[DATASET RECORDS]

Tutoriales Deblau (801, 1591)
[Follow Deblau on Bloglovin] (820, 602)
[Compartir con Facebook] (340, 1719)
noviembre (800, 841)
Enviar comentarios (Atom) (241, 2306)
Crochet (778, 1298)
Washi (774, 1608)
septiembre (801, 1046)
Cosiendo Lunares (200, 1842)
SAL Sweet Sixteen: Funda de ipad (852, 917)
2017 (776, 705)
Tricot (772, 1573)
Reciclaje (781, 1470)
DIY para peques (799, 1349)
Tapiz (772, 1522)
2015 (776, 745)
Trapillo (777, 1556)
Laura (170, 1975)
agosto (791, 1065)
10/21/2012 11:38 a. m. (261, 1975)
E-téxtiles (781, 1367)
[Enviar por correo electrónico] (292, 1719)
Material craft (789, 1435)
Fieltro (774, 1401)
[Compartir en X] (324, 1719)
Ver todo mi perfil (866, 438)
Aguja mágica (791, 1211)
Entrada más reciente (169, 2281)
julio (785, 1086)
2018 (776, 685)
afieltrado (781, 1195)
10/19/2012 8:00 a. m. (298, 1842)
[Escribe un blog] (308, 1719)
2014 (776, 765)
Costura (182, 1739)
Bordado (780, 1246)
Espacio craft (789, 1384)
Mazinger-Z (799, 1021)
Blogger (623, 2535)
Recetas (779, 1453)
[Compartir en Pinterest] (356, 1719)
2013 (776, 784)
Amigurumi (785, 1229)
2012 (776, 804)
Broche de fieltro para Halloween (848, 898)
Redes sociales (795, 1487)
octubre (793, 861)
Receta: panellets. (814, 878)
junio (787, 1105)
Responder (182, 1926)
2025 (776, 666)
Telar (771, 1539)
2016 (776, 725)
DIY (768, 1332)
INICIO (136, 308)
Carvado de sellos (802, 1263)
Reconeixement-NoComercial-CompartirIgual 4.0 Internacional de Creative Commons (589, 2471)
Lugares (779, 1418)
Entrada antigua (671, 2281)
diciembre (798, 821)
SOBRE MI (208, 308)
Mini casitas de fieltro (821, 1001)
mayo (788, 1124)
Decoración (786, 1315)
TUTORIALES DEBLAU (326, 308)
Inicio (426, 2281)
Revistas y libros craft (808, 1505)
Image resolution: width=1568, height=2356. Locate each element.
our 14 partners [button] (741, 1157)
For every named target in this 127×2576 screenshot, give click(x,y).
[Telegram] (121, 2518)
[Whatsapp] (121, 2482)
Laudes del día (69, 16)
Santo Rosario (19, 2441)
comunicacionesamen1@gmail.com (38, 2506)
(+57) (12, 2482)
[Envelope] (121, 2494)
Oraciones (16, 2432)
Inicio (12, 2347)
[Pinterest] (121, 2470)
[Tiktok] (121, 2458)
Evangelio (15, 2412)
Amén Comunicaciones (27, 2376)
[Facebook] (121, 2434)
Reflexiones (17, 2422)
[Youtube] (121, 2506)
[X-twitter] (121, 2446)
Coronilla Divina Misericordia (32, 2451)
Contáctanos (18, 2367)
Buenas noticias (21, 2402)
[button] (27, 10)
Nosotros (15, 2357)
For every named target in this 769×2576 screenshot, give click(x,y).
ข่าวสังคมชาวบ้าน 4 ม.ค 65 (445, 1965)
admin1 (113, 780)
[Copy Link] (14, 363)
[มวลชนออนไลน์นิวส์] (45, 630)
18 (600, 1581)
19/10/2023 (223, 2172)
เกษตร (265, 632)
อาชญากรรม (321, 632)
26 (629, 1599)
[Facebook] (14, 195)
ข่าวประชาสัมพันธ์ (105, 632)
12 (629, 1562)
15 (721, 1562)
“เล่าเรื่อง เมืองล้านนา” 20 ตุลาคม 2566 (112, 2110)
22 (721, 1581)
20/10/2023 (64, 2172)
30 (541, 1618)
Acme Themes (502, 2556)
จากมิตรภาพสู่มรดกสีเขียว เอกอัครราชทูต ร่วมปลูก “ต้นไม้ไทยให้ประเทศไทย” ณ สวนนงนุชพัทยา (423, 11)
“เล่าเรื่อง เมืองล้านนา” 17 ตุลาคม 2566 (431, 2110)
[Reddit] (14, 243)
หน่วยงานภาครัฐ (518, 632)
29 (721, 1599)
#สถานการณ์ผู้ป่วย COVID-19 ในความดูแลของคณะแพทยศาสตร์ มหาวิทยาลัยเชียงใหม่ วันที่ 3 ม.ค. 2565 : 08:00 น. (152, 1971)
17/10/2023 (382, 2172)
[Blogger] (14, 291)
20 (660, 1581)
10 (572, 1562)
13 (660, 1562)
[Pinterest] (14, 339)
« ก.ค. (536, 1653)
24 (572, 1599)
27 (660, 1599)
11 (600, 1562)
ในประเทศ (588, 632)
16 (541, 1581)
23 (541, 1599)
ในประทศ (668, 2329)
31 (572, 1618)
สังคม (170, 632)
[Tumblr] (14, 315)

[/DATASET RECORDS]

> **WHAT YOU WILL DO**
Pick out, from the lines above, every one that contains the string "this".

> **EXERCISE SOLUTION**
For every named target in this 127×2576 screenshot, give click(x,y).
For every named target in this 769×2576 screenshot, give click(x,y).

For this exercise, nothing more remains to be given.